SUArt's series of events features guest speakers and print sellers Susan Teller Gallery, Dolan Maxwell, The Annex Galleries, The Old Print Shop and Thomas French Fine Art. 

SYMPOSIUM DISCUSSIONS at Shemin Auditorium at Shaffer Art Building:
Friday, September 23, 10:00 a.m. to 1:00 p.m.
Saturday, September 24, 10:00 a.m. to 1:00 p.m. 
Presenters include:  Domenic Iacono (Director, SUArt Galleries), Joann Moser (Smithsonian Museum), Christina Weyl (Freelance Curator), Andrew Raffery (RISD Professor)

PRINT FAIR HOURS at Shaffer Art Building Galleria:
Friday, September 23, Noon to 6:00 p.m.
Saturday, September 24, Noon to 6:00 p.m.
Sunday, September 25, Noon to 4:00 p.m. 
Presenters include: Susan Teller Gallery (NYC), Annex Galleries (San Jose, CA), Old Print Shop (NYC), Dolan Maxwell (Phila, PA), Thomas French Gallery (Akron,OH)


ONGOING (through May 2017)...

▬▬▬▬▬▬▬▬▬▬

● **Exercise set**
- a) Reproduce the portion of the SUArt print fair announcement starting with "Sunday, September 25, Noon" and going on through "French Gallery (Akron,OH)".
- b) Translate this sentence from the SUArt print fair announcement into Spanish: "SUArt's series of events features guest speakers and print sellers Susan Teller Gallery, Dolan Maxwell, The Annex Galleries, The Old Print Shop and Thomas French Fine Art."
- c) Extend the SUArt print fair announcement by writing what comes after its last line.

▬▬▬▬▬▬▬▬▬▬

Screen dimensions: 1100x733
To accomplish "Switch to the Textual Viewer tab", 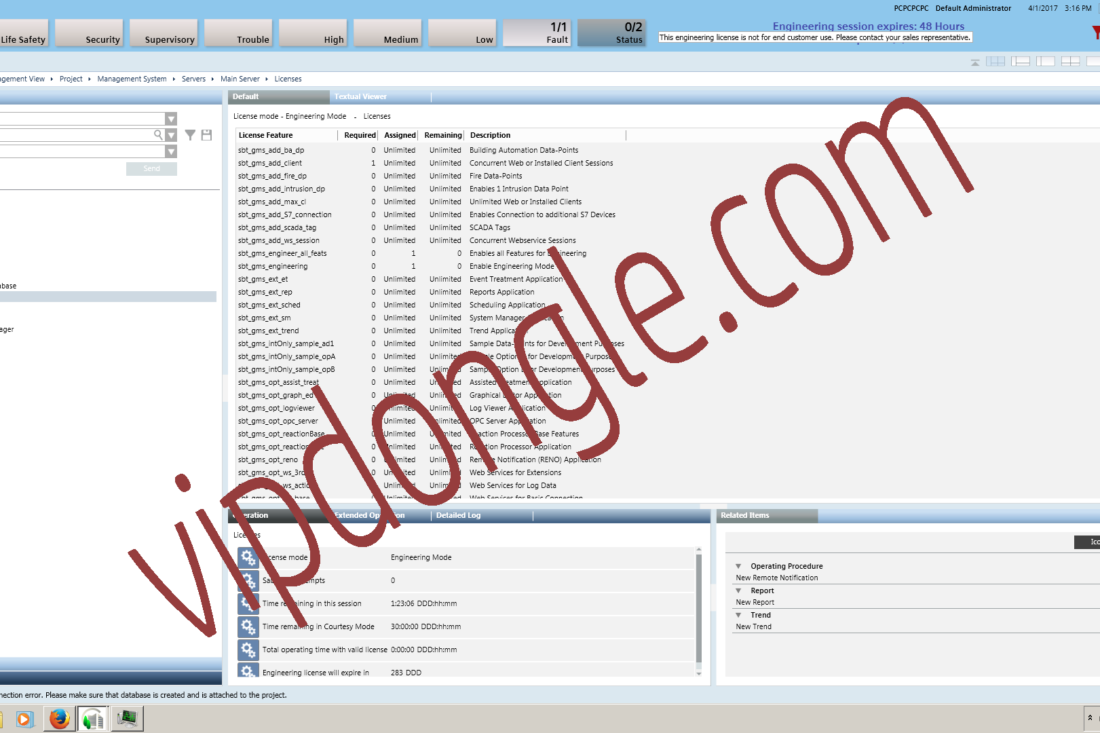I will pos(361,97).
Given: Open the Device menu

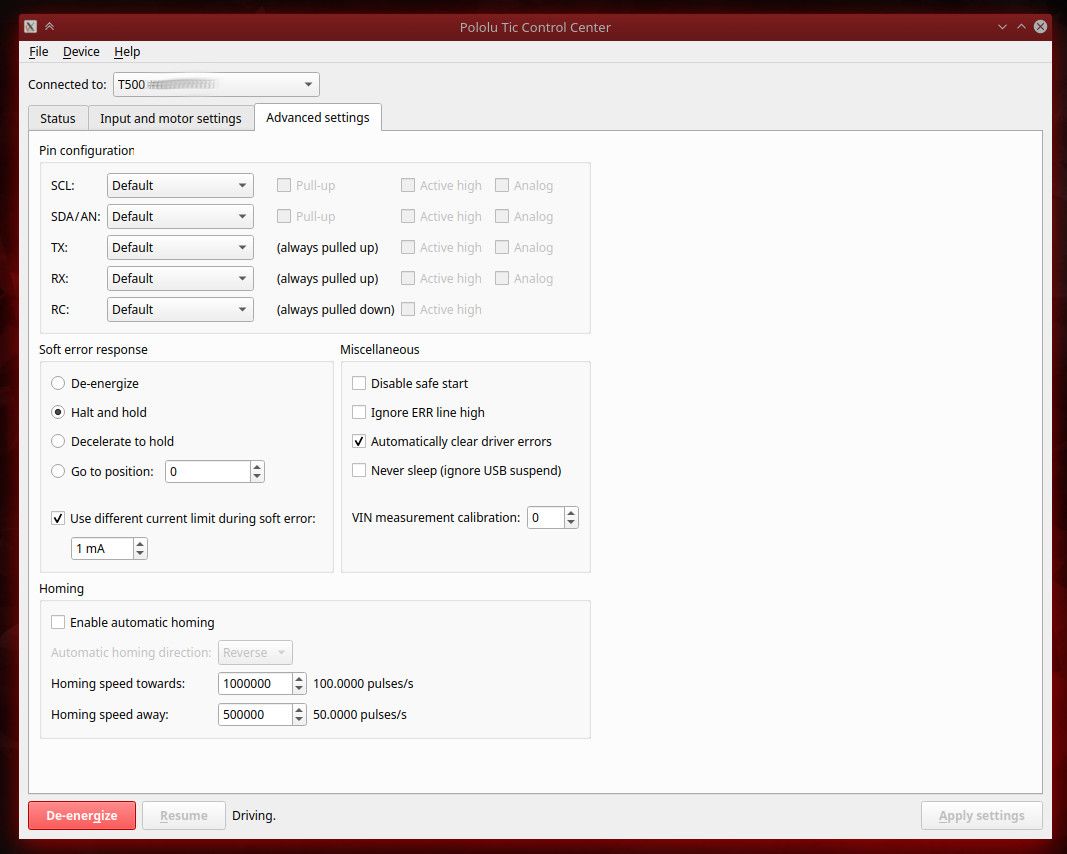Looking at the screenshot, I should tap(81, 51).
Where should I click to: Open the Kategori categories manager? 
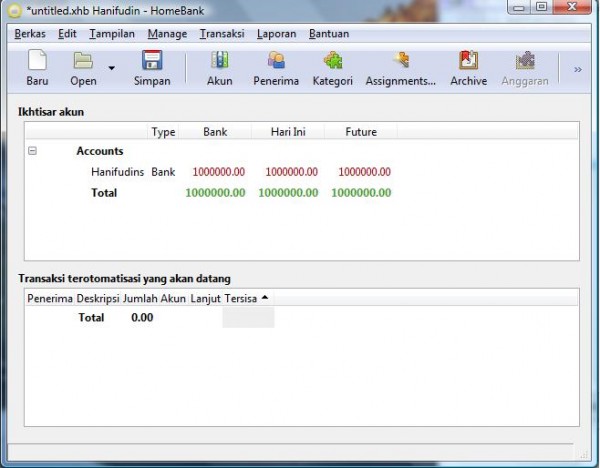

▬▬▬▬▬▬▬▬▬▬

● **Replies**
- a)
Sunday, September 25, Noon to 4:00 p.m. 
Presenters include: Susan Teller Gallery (NYC), Annex Galleries (San Jose, CA), Old Print Shop (NYC), Dolan Maxwell (Phila, PA), Thomas French Gallery (Akron,OH)

- b) La serie de eventos de SUArt cuenta con conferenciantes invitados y los vendedores de grabados Susan Teller Gallery, Dolan Maxwell, The Annex Galleries, The Old Print Shop y Thomas French Fine Art.

- c)
On display in SUArt Galleries' Print and Photo Galleries are two exhibitions that explore the 2016-17 Syracuse Symposium theme of "Place." Wanderlust: Travel Photography from the Syracuse University Art Collection investigates how artists from the late 19th century until today have been captivated by the potential of landscape images and its ability to transport our imagination whether the locale be exotic or not. Curated by exhibition and collection manager Emily Dittman, this display brings together historic albumen prints, travel albums, and contemporary black and white and color images from a variety of photographers working in the photographic medium over the past 120 years.

21 Etchings and Poems, a landmark publication that had a profound impact on contemporary art and culture, will be presented in its entirety in the Print Study Room. Curated by College of Visual and Performing Arts, Museum Studies graduate student Courtney Spencer Eppel, this exhibition presents twenty-one paired artists and authors to create unique works of art. The partnerships for this project included well-known artists and poets Peter Grippe and Dylan Thomas, Willem de Kooning and Harold Rosenberg, Letterio Calapai and William Carlos Williams, and Franz Kine and Frank O’Hara, among others. Many of the artist represented in this portfolio are also represented in the main gallery special exhibition About Prints: The Legacy of Stanley William Hayter and Atelier 17.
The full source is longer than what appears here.